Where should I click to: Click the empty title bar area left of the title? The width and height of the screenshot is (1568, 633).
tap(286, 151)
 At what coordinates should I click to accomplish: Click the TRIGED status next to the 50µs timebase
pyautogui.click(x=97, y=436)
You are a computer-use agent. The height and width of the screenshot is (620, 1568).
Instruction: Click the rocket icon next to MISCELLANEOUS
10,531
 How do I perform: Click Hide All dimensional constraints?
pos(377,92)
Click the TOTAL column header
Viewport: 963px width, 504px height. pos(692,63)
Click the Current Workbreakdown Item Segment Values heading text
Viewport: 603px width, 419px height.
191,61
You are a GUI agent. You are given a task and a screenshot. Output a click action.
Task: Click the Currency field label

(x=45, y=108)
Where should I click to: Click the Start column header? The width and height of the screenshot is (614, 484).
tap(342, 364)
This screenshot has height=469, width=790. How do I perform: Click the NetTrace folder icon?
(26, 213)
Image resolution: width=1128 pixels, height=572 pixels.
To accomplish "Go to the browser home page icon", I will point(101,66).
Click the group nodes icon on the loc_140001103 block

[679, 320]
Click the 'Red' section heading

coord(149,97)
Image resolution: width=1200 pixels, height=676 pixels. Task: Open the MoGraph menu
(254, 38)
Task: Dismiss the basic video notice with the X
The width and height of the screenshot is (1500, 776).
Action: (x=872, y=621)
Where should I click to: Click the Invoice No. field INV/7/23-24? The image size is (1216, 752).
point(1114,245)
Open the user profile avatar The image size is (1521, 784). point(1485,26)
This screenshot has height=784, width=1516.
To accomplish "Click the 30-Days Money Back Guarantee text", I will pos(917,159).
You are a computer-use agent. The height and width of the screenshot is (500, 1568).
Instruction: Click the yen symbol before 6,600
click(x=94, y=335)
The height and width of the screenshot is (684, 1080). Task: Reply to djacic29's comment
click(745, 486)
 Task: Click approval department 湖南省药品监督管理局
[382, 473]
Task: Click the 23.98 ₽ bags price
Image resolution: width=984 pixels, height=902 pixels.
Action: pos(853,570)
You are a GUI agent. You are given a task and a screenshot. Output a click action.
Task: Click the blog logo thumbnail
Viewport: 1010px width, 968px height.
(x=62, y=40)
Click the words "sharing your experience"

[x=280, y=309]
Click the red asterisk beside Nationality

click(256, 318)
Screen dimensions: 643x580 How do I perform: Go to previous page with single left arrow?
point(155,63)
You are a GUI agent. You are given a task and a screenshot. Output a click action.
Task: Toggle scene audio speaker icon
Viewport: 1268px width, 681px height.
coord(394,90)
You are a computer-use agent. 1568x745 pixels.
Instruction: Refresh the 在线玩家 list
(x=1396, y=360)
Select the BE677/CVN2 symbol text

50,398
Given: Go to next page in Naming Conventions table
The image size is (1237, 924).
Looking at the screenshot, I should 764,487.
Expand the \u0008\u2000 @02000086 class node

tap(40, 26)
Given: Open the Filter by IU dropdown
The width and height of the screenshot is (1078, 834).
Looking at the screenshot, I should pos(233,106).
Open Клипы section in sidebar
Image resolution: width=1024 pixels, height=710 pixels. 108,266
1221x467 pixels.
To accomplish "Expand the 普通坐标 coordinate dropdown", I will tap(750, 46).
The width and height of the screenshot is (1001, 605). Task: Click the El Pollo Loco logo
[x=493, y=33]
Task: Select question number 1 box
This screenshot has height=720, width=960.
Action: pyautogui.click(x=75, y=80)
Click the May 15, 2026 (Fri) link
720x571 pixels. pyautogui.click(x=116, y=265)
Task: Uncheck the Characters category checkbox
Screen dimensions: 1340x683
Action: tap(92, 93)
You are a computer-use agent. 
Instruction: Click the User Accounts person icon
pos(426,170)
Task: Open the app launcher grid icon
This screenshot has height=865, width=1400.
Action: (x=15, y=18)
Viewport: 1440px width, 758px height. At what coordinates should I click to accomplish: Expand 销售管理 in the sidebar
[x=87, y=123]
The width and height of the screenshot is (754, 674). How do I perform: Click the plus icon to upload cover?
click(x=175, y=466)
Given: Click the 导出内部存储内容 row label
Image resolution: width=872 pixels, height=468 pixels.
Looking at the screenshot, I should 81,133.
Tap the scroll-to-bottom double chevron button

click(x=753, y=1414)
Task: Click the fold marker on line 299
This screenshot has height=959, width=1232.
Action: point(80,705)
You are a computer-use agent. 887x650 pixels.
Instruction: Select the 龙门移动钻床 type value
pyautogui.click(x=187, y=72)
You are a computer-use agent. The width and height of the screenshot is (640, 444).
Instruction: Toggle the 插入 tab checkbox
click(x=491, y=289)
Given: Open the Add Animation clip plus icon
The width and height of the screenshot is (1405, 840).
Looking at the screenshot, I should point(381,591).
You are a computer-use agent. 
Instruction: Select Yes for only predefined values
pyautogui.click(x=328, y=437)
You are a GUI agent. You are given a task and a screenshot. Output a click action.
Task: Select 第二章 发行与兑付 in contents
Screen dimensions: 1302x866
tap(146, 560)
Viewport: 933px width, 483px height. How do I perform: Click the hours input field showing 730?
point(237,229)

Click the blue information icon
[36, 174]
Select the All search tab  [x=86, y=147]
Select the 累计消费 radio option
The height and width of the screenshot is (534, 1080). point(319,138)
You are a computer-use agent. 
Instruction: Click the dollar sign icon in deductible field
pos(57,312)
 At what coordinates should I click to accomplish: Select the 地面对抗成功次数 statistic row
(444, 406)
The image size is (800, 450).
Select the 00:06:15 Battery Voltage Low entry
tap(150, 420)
----
■ **WHAT THE EXERCISE ASKS**:
Whatever appears in the data above should be set down again exactly.

■ **EXPECTED ANSWER**:
Where should I click to: Click the empty title bar area left of the title? The width and height of the screenshot is (1568, 633).
tap(286, 151)
 At what coordinates should I click to accomplish: Click the TRIGED status next to the 50µs timebase
pyautogui.click(x=97, y=436)
You are a computer-use agent. The height and width of the screenshot is (620, 1568).
Instruction: Click the rocket icon next to MISCELLANEOUS
10,531
 How do I perform: Click Hide All dimensional constraints?
pos(377,92)
Click the TOTAL column header
Viewport: 963px width, 504px height. pos(692,63)
Click the Current Workbreakdown Item Segment Values heading text
Viewport: 603px width, 419px height.
191,61
You are a GUI agent. You are given a task and a screenshot. Output a click action.
Task: Click the Currency field label

(x=45, y=108)
Where should I click to: Click the Start column header? The width and height of the screenshot is (614, 484).
tap(342, 364)
This screenshot has height=469, width=790. How do I perform: Click the NetTrace folder icon?
(26, 213)
Image resolution: width=1128 pixels, height=572 pixels.
To accomplish "Go to the browser home page icon", I will point(101,66).
Click the group nodes icon on the loc_140001103 block

[679, 320]
Click the 'Red' section heading

coord(149,97)
Image resolution: width=1200 pixels, height=676 pixels. Task: Open the MoGraph menu
(254, 38)
Task: Dismiss the basic video notice with the X
The width and height of the screenshot is (1500, 776).
Action: (x=872, y=621)
Where should I click to: Click the Invoice No. field INV/7/23-24? The image size is (1216, 752).
point(1114,245)
Open the user profile avatar The image size is (1521, 784). point(1485,26)
This screenshot has height=784, width=1516.
To accomplish "Click the 30-Days Money Back Guarantee text", I will pos(917,159).
You are a computer-use agent. The height and width of the screenshot is (500, 1568).
Instruction: Click the yen symbol before 6,600
click(x=94, y=335)
The height and width of the screenshot is (684, 1080). Task: Reply to djacic29's comment
click(745, 486)
 Task: Click approval department 湖南省药品监督管理局
[382, 473]
Task: Click the 23.98 ₽ bags price
Image resolution: width=984 pixels, height=902 pixels.
Action: pos(853,570)
You are a GUI agent. You are given a task and a screenshot. Output a click action.
Task: Click the blog logo thumbnail
Viewport: 1010px width, 968px height.
(x=62, y=40)
Click the words "sharing your experience"

[x=280, y=309]
Click the red asterisk beside Nationality

click(256, 318)
Screen dimensions: 643x580 How do I perform: Go to previous page with single left arrow?
point(155,63)
You are a GUI agent. You are given a task and a screenshot. Output a click action.
Task: Toggle scene audio speaker icon
Viewport: 1268px width, 681px height.
coord(394,90)
You are a computer-use agent. 1568x745 pixels.
Instruction: Refresh the 在线玩家 list
(x=1396, y=360)
Select the BE677/CVN2 symbol text

50,398
Given: Go to next page in Naming Conventions table
The image size is (1237, 924).
Looking at the screenshot, I should 764,487.
Expand the \u0008\u2000 @02000086 class node

tap(40, 26)
Given: Open the Filter by IU dropdown
The width and height of the screenshot is (1078, 834).
Looking at the screenshot, I should pos(233,106).
Open Клипы section in sidebar
Image resolution: width=1024 pixels, height=710 pixels. 108,266
1221x467 pixels.
To accomplish "Expand the 普通坐标 coordinate dropdown", I will tap(750, 46).
The width and height of the screenshot is (1001, 605). Task: Click the El Pollo Loco logo
[x=493, y=33]
Task: Select question number 1 box
This screenshot has height=720, width=960.
Action: pyautogui.click(x=75, y=80)
Click the May 15, 2026 (Fri) link
720x571 pixels. pyautogui.click(x=116, y=265)
Task: Uncheck the Characters category checkbox
Screen dimensions: 1340x683
Action: tap(92, 93)
You are a computer-use agent. 
Instruction: Click the User Accounts person icon
pos(426,170)
Task: Open the app launcher grid icon
This screenshot has height=865, width=1400.
Action: (x=15, y=18)
Viewport: 1440px width, 758px height. At what coordinates should I click to accomplish: Expand 销售管理 in the sidebar
[x=87, y=123]
The width and height of the screenshot is (754, 674). How do I perform: Click the plus icon to upload cover?
click(x=175, y=466)
Given: Click the 导出内部存储内容 row label
Image resolution: width=872 pixels, height=468 pixels.
Looking at the screenshot, I should 81,133.
Tap the scroll-to-bottom double chevron button

click(x=753, y=1414)
Task: Click the fold marker on line 299
This screenshot has height=959, width=1232.
Action: point(80,705)
You are a computer-use agent. 887x650 pixels.
Instruction: Select the 龙门移动钻床 type value
pyautogui.click(x=187, y=72)
You are a computer-use agent. The width and height of the screenshot is (640, 444).
Instruction: Toggle the 插入 tab checkbox
click(x=491, y=289)
Given: Open the Add Animation clip plus icon
The width and height of the screenshot is (1405, 840).
Looking at the screenshot, I should point(381,591).
You are a computer-use agent. 
Instruction: Select Yes for only predefined values
pyautogui.click(x=328, y=437)
You are a GUI agent. You are given a task and a screenshot. Output a click action.
Task: Select 第二章 发行与兑付 in contents
Screen dimensions: 1302x866
tap(146, 560)
Viewport: 933px width, 483px height. How do I perform: Click the hours input field showing 730?
point(237,229)

Click the blue information icon
[36, 174]
Select the All search tab  [x=86, y=147]
Select the 累计消费 radio option
The height and width of the screenshot is (534, 1080). point(319,138)
You are a computer-use agent. 
Instruction: Click the dollar sign icon in deductible field
pos(57,312)
 At what coordinates should I click to accomplish: Select the 地面对抗成功次数 statistic row
(444, 406)
The image size is (800, 450).
Select the 00:06:15 Battery Voltage Low entry
tap(150, 420)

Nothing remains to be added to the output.